**TASK DETAILS**
What you return should match the records below exactly.

Records drawn from a dataset:
====

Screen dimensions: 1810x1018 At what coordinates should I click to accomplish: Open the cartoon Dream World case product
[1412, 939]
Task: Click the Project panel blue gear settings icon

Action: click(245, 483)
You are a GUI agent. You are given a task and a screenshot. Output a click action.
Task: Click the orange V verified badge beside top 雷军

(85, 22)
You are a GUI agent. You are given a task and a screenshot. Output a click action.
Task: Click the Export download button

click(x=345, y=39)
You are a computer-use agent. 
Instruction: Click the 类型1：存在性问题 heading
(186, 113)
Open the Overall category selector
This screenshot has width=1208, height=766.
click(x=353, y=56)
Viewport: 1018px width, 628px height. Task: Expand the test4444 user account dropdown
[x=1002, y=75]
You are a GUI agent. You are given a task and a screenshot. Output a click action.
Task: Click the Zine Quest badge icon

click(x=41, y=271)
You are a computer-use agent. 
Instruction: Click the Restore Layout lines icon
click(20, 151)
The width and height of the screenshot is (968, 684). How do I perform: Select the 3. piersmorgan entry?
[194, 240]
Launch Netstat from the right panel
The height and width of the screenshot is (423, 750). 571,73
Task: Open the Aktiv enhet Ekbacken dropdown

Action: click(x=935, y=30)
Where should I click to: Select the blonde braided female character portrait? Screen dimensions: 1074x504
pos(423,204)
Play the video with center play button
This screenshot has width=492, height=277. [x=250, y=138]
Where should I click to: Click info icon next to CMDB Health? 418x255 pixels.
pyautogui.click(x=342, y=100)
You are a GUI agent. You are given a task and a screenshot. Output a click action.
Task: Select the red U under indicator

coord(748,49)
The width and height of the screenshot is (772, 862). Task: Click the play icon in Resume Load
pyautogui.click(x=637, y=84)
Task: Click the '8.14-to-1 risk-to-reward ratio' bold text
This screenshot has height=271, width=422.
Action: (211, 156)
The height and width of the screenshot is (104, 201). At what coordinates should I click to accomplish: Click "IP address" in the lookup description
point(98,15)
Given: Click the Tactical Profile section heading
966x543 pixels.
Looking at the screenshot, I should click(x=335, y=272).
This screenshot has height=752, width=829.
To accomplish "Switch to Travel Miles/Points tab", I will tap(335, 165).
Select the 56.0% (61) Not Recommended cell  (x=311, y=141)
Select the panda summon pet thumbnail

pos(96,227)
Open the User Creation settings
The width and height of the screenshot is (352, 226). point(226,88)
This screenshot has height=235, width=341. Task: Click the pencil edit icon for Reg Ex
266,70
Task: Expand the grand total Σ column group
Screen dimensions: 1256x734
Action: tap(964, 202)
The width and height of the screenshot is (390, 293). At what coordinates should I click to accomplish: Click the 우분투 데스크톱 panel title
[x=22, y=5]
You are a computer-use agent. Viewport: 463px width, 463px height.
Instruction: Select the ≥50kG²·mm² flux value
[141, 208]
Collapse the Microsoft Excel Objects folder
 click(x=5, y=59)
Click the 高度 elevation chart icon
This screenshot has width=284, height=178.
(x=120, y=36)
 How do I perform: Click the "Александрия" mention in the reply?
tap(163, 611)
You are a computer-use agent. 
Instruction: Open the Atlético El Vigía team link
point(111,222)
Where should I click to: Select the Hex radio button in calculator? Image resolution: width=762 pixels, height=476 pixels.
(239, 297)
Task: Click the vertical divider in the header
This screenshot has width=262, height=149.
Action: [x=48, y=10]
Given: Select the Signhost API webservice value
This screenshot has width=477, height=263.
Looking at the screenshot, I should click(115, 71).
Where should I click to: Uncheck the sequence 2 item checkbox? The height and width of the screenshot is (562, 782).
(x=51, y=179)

====

**SOLUTION FOR THIS PROBLEM**
Screen dimensions: 1810x1018 At what coordinates should I click to accomplish: Open the cartoon Dream World case product
[1412, 939]
Task: Click the Project panel blue gear settings icon

Action: click(245, 483)
You are a GUI agent. You are given a task and a screenshot. Output a click action.
Task: Click the orange V verified badge beside top 雷军

(85, 22)
You are a GUI agent. You are given a task and a screenshot. Output a click action.
Task: Click the Export download button

click(x=345, y=39)
You are a computer-use agent. 
Instruction: Click the 类型1：存在性问题 heading
(186, 113)
Open the Overall category selector
This screenshot has width=1208, height=766.
click(x=353, y=56)
Viewport: 1018px width, 628px height. Task: Expand the test4444 user account dropdown
[x=1002, y=75]
You are a GUI agent. You are given a task and a screenshot. Output a click action.
Task: Click the Zine Quest badge icon

click(x=41, y=271)
You are a computer-use agent. 
Instruction: Click the Restore Layout lines icon
click(20, 151)
The width and height of the screenshot is (968, 684). How do I perform: Select the 3. piersmorgan entry?
[194, 240]
Launch Netstat from the right panel
The height and width of the screenshot is (423, 750). 571,73
Task: Open the Aktiv enhet Ekbacken dropdown

Action: click(x=935, y=30)
Where should I click to: Select the blonde braided female character portrait? Screen dimensions: 1074x504
pos(423,204)
Play the video with center play button
This screenshot has width=492, height=277. [x=250, y=138]
Where should I click to: Click info icon next to CMDB Health? 418x255 pixels.
pyautogui.click(x=342, y=100)
You are a GUI agent. You are given a task and a screenshot. Output a click action.
Task: Select the red U under indicator

coord(748,49)
The width and height of the screenshot is (772, 862). Task: Click the play icon in Resume Load
pyautogui.click(x=637, y=84)
Task: Click the '8.14-to-1 risk-to-reward ratio' bold text
This screenshot has height=271, width=422.
Action: (211, 156)
The height and width of the screenshot is (104, 201). At what coordinates should I click to accomplish: Click "IP address" in the lookup description
point(98,15)
Given: Click the Tactical Profile section heading
966x543 pixels.
Looking at the screenshot, I should click(x=335, y=272).
This screenshot has height=752, width=829.
To accomplish "Switch to Travel Miles/Points tab", I will tap(335, 165).
Select the 56.0% (61) Not Recommended cell  (x=311, y=141)
Select the panda summon pet thumbnail

pos(96,227)
Open the User Creation settings
The width and height of the screenshot is (352, 226). point(226,88)
This screenshot has height=235, width=341. Task: Click the pencil edit icon for Reg Ex
266,70
Task: Expand the grand total Σ column group
Screen dimensions: 1256x734
Action: tap(964, 202)
The width and height of the screenshot is (390, 293). At what coordinates should I click to accomplish: Click the 우분투 데스크톱 panel title
[x=22, y=5]
You are a computer-use agent. Viewport: 463px width, 463px height.
Instruction: Select the ≥50kG²·mm² flux value
[141, 208]
Collapse the Microsoft Excel Objects folder
 click(x=5, y=59)
Click the 高度 elevation chart icon
This screenshot has width=284, height=178.
(x=120, y=36)
 How do I perform: Click the "Александрия" mention in the reply?
tap(163, 611)
You are a computer-use agent. 
Instruction: Open the Atlético El Vigía team link
point(111,222)
Where should I click to: Select the Hex radio button in calculator? Image resolution: width=762 pixels, height=476 pixels.
(239, 297)
Task: Click the vertical divider in the header
This screenshot has width=262, height=149.
Action: [x=48, y=10]
Given: Select the Signhost API webservice value
This screenshot has width=477, height=263.
Looking at the screenshot, I should click(115, 71).
Where should I click to: Uncheck the sequence 2 item checkbox? The height and width of the screenshot is (562, 782).
(x=51, y=179)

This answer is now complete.